* Written request *
Copy out every line of the material below word for word.

----- Material provided

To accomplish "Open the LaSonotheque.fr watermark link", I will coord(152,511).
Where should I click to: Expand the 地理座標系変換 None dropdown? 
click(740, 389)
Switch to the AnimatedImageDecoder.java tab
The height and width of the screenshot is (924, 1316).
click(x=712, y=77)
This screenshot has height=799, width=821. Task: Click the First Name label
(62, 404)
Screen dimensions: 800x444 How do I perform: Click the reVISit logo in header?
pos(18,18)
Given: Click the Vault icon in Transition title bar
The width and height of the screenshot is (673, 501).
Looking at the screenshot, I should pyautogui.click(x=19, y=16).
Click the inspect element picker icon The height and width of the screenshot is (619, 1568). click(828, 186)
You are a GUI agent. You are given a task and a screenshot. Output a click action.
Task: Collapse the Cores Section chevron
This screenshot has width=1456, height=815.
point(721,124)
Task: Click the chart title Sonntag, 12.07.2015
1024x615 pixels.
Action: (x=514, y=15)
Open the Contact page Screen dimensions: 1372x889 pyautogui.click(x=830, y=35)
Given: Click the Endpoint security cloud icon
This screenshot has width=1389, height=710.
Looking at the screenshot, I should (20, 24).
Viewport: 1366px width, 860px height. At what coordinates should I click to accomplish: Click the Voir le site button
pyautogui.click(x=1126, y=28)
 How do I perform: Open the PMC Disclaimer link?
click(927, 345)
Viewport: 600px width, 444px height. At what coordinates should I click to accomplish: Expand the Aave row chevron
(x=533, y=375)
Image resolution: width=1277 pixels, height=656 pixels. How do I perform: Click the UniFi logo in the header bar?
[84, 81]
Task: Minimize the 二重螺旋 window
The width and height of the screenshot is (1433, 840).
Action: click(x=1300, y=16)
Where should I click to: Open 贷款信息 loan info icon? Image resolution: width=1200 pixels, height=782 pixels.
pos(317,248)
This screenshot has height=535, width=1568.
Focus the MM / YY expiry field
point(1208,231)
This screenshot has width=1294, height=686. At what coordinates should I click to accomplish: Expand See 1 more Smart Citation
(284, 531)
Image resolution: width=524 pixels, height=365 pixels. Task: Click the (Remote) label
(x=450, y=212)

----------

* The completed task *
To accomplish "Open the LaSonotheque.fr watermark link", I will coord(152,511).
Where should I click to: Expand the 地理座標系変換 None dropdown? 
click(740, 389)
Switch to the AnimatedImageDecoder.java tab
The height and width of the screenshot is (924, 1316).
click(x=712, y=77)
This screenshot has height=799, width=821. Task: Click the First Name label
(62, 404)
Screen dimensions: 800x444 How do I perform: Click the reVISit logo in header?
pos(18,18)
Given: Click the Vault icon in Transition title bar
The width and height of the screenshot is (673, 501).
Looking at the screenshot, I should pyautogui.click(x=19, y=16).
Click the inspect element picker icon The height and width of the screenshot is (619, 1568). click(828, 186)
You are a GUI agent. You are given a task and a screenshot. Output a click action.
Task: Collapse the Cores Section chevron
This screenshot has width=1456, height=815.
point(721,124)
Task: Click the chart title Sonntag, 12.07.2015
1024x615 pixels.
Action: (x=514, y=15)
Open the Contact page Screen dimensions: 1372x889 pyautogui.click(x=830, y=35)
Given: Click the Endpoint security cloud icon
This screenshot has width=1389, height=710.
Looking at the screenshot, I should (20, 24).
Viewport: 1366px width, 860px height. At what coordinates should I click to accomplish: Click the Voir le site button
pyautogui.click(x=1126, y=28)
 How do I perform: Open the PMC Disclaimer link?
click(927, 345)
Viewport: 600px width, 444px height. At what coordinates should I click to accomplish: Expand the Aave row chevron
(x=533, y=375)
Image resolution: width=1277 pixels, height=656 pixels. How do I perform: Click the UniFi logo in the header bar?
[84, 81]
Task: Minimize the 二重螺旋 window
The width and height of the screenshot is (1433, 840).
Action: click(x=1300, y=16)
Where should I click to: Open 贷款信息 loan info icon? Image resolution: width=1200 pixels, height=782 pixels.
pos(317,248)
This screenshot has height=535, width=1568.
Focus the MM / YY expiry field
point(1208,231)
This screenshot has width=1294, height=686. At what coordinates should I click to accomplish: Expand See 1 more Smart Citation
(284, 531)
Image resolution: width=524 pixels, height=365 pixels. Task: Click the (Remote) label
(x=450, y=212)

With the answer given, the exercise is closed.